# From Quickmill to Expobar - new setup



## DanH (Apr 20, 2020)

Hi guys,

After two upgrades in as many months I'm happy. For now...

Really enjoying learning the craft, some successes, some monumental fails.

For now I am completely outclassed by the Expobar but hopefully will learn a few things.

Previous setup -

- Quick Mill 3004 'Cassiopea'

Upgraded a few bits courtesy of a good store I found in the Netherlands -

Brass group head

QM Brass 'heavy' portafilter handle (miles better)

New thermostats

New seals and screen

- Mazzer SJ

Current setup -

Expobar Office Leva

Same grinder of course. I have changed the hopper for a mini one so it isn't as huge.
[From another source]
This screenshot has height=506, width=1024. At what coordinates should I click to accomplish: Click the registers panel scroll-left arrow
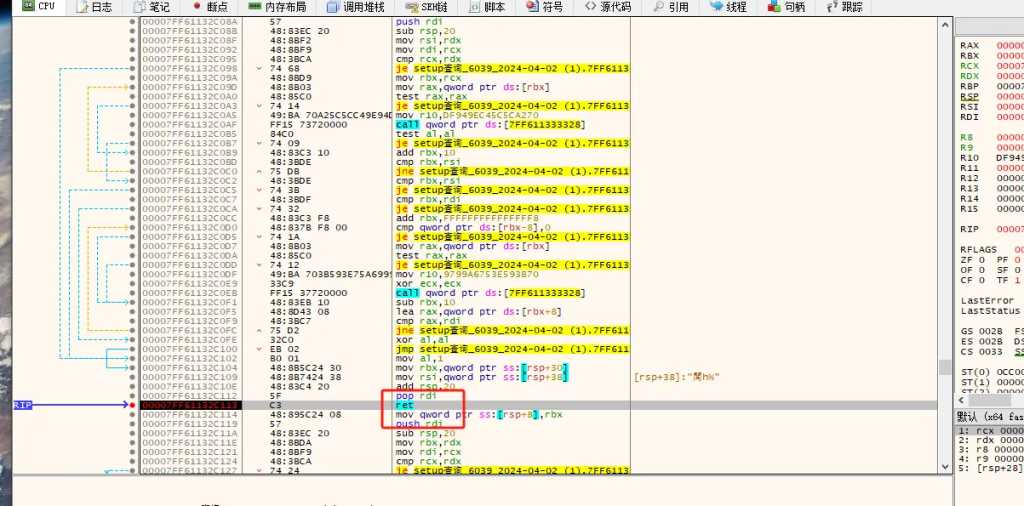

And a few bits and bobs of accessories

Thinking of selling the QM machine shortly, will be sad to see it go. It's got an unassuming fun feel to it. The Expobar looks and feels serious. I'm still a bit intimidated. As bad as that sounds!


----------



## ronan08 (Dec 21, 2019)

Did you hijack the breakfast table?


----------



## DanH (Apr 20, 2020)

ronan08 said:


> Did you hijack the breakfast table?


 Haha yes! For now..

We are moving later this month and the machine is way too big for the current kitchen side 😆


----------



## ronan08 (Dec 21, 2019)

😂😂 god moving house because it's not big enough for your espresso machine


----------



## DanH (Apr 20, 2020)

I have a utility room to hijack.....................


----------



## stockportman (May 15, 2020)

Love it. I think this was the Expobar I I saw far too late on eBay to make a move. Looks great - nice buy!


----------